12 Feb 2019

As promised in his platform, Governor Pritzker got to work with the General Assembly immediately upon taking office moving forward with his promise to increase the minimum hourly wage in Illinois to $15.00.  The Senate passed SB 1 on February 7, 2019

In a 39-18 vote, and the bill now goes over to the House for review.  The representatives may amend the bill, but in all likelihood, it is expected to pass as written easily and head on to the Governor’s office within a week.

Initially, it was proposed that the minimum hourly rate be increased immediately to $15.00/hour across all occupations and employers.
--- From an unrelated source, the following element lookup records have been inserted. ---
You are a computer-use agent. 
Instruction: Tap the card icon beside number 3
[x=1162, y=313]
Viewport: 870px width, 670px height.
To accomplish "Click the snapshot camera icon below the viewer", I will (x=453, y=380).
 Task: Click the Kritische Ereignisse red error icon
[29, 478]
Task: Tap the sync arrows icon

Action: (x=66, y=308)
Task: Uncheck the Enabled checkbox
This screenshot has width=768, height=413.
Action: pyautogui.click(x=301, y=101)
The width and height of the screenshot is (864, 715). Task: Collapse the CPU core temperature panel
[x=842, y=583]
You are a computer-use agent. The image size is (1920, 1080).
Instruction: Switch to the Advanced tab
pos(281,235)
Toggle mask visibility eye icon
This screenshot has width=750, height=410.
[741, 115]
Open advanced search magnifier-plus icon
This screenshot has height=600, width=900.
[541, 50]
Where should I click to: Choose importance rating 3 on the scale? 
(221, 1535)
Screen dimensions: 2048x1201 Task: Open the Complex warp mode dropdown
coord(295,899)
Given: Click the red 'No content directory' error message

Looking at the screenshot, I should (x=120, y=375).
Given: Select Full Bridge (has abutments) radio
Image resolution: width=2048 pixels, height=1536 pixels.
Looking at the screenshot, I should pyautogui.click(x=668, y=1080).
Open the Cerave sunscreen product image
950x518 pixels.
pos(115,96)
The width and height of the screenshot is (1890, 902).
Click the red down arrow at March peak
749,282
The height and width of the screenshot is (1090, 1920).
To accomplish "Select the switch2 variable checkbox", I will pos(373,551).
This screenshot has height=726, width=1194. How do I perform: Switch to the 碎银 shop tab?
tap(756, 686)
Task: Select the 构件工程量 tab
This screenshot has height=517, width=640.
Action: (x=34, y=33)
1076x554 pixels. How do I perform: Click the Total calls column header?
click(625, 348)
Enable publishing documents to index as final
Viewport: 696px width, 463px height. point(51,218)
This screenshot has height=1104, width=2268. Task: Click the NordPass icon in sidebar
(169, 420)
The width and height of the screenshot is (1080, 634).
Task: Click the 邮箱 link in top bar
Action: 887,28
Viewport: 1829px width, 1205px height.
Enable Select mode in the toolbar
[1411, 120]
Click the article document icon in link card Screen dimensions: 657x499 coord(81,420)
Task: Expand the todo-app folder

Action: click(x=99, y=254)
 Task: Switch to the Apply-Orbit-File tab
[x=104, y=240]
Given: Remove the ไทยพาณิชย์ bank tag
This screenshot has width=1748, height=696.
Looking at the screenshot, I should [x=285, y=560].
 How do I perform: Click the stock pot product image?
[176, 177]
The anticipated impact of this on Illinois businesses and communities and, in turn, the Illinois economy was predicted by outside observers to be devastating as not only would it stunt business growth in Illinois, but it may have also increased the exodus of Illinois’ population in 2019 and 2020 to more than the 45,000 that left the State in 2018.

In an effort to ease the pain on employers of a sudden jump in payroll, in a late amendment to the bill sponsored by Senator Kimberly Lightfoot (D – IL 4th Dist), the bill instead will create a graduated increase by 2025 as follows with the corresponding tax credit for employers with less than 50 employees:

Calendar Schedule Adult Employees & Adult Employees & ” <18 yr old employees <18 yr old employees ” working > 650 hrs/yr              working < 650 hrs/yr   

Jan 1 2020 – June 30 2020           $9.25/hour       $8.00/hour                                              

July 1 2020 – Dec 31 2020             $10.00/hour            $8.00/hour

Jan 1 2021 – Dec 31 2021              $11.00/hour             $8.50/hour

Jan 1 2022 – Dec 31 2022              $12.00/hour             $9.25/hour

Jan 1 2023 – Dec 31 2023              $13.00/hour             $10.50/hour

Jan 1 2024 – Dec 31 2024              $14.00/hour             $12.00/hour

Jan 1 2025 –                                      $15.00/hour            $13.00/hour

To ease the burden on small employers (50 or fewer employees), the bill includes a somewhat complicated payroll reduction tax credit that we strongly recommend those employers speak with their financial and tax advisors on how that will apply.  What is less mentioned in the news reports is that the bill also increased penalties to employers who violate Illinois Minimum Wage Act to now include treble damages (ie. triple the amount of the awarded underpaid compensation) and includes costs, the employee’s attorney’s fees and additional damages now of 5% (rather than the previously 2%) per month for each month of the violation.

We anticipate this will be passed by the House and signed by the Governor within the next two weeks in substantially, if not entirely, its current form.  If you’d like to read the full text of the bill (looking for the underlined text as this is the new law), you may do so by following this link.

Inman & Fitzgibbons will continue to follow the happenings of the Illinois General Assembly and reporting to our readers any proposed or passed legislation significantly impacting our clients.